Shockley described their leaving as a "betrayal." The eight who left Shockley Semiconductor were Julius Blank, Victor Grinich, Jean Hoerni, Eugene Kleiner, Jay Last, Gordon Moore, Robert Noyce, and Sheldon Roberts. In August 1957, they reached an agreement with Sherman Fairchild, and on September 18, 1957, they formed Fairchild Semiconductor. The newly founded Fairchild Semiconductor soon grew into a leader in the semiconductor industry. In 1960, it became an incubator of Silicon Valley and was directly or indirectly involved in the creation of dozens of corporations, including Intel and AMD. These many spin-off companies came to be known as "Fairchildren."

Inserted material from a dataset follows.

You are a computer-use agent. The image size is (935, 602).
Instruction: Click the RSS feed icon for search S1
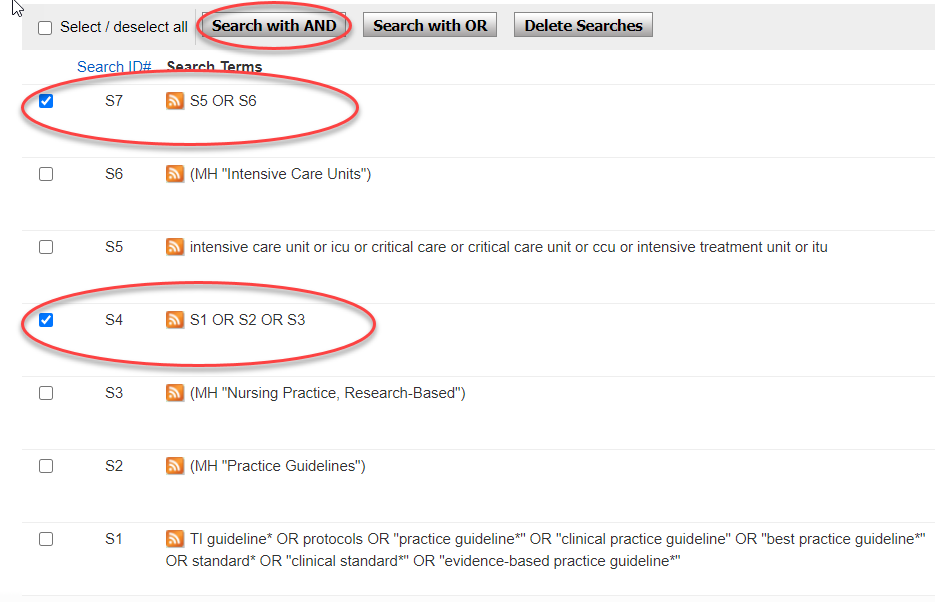(175, 539)
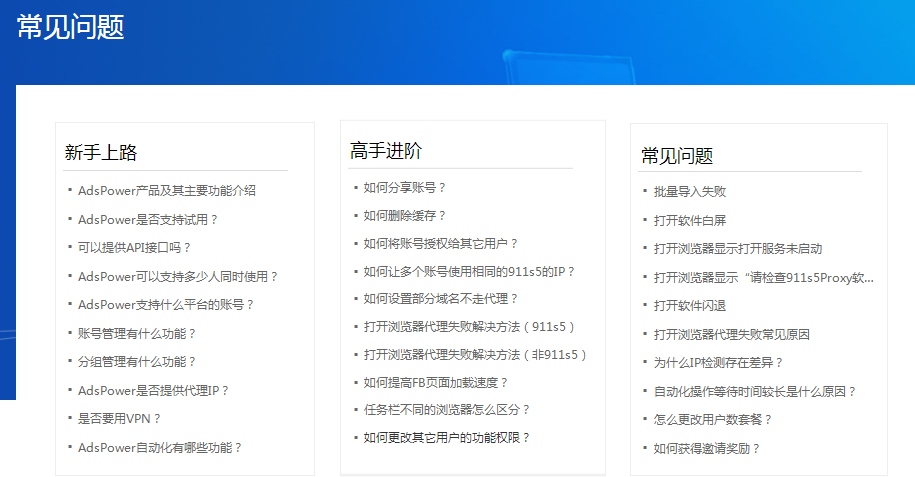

In microelectronics, a dual in-line package (DIP or DIL) is an electronic component package with a rectangular housing and two parallel rows of electrical connecting pins. The package may be through-hole mounted to a printed circuit board (PCB) or inserted in a socket. The dual-inline format was invented by Don Forbes, Rex Rice and Bryant Rogers at Fairchild R&D in 1964, when the restricted number of leads available on circular transistor-style packages became a limitation in the use of integrated circuits. Increasingly complex circuits required more signal and power supply leads (as observed in Rent's rule); eventually microprocessors and similar complex devices required more leads than could be put on a DIP package, leading to development of higher-density chip carriers. Furthermore, square and rectangular packages made it easier to route printed-circuit traces beneath the packages.

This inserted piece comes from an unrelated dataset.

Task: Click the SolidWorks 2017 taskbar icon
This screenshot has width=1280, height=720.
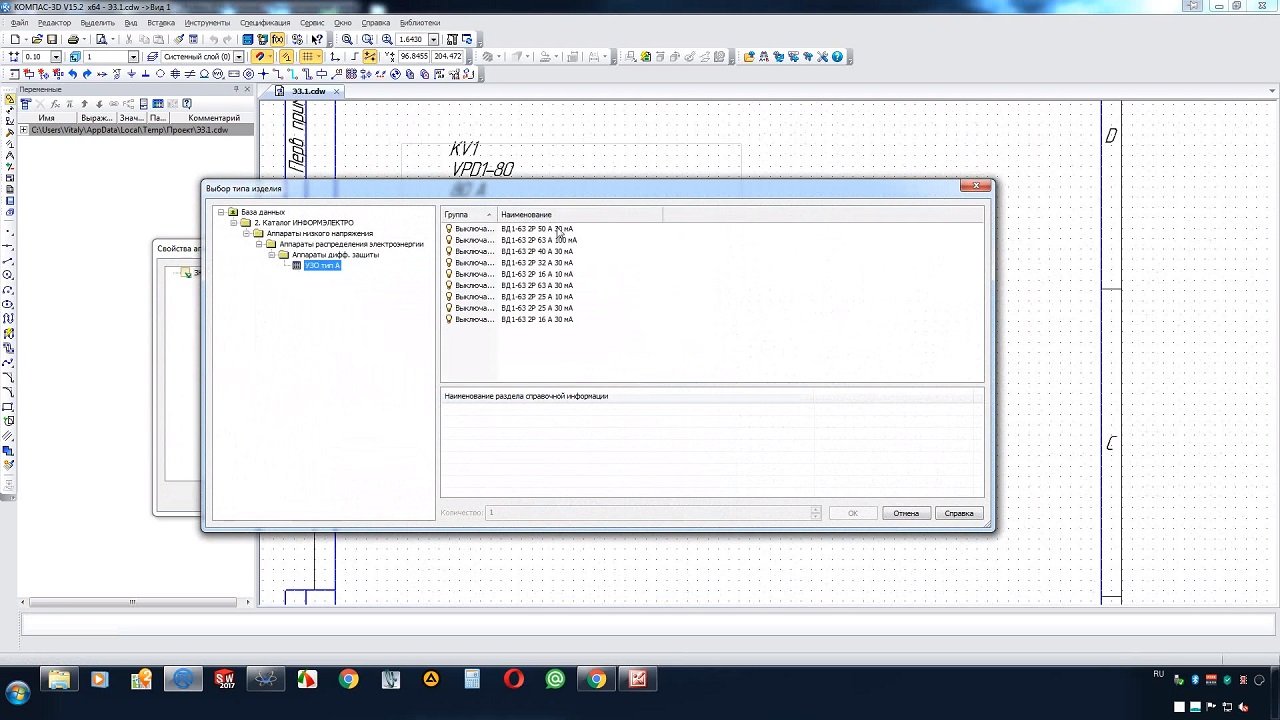Action: click(x=224, y=680)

A DIP is usually referred to as a DIPn, where n is the total number of pins, and sometimes appended with the row-to-row package width "N" for narrow (0.3") or "W" for wide (0.6"). For example, a microcircuit package with two rows of seven vertical leads would be a DIP14 or DIP14N. The photograph at the upper right shows three DIP14 ICs. Common packages have as few as four and as many as 64 leads. Many analog and digital integrated circuit types are available in DIP packages, as are arrays of transistors, switches, light emitting diodes, and resistors. DIP plugs for ribbon cables can be used with standard IC sockets.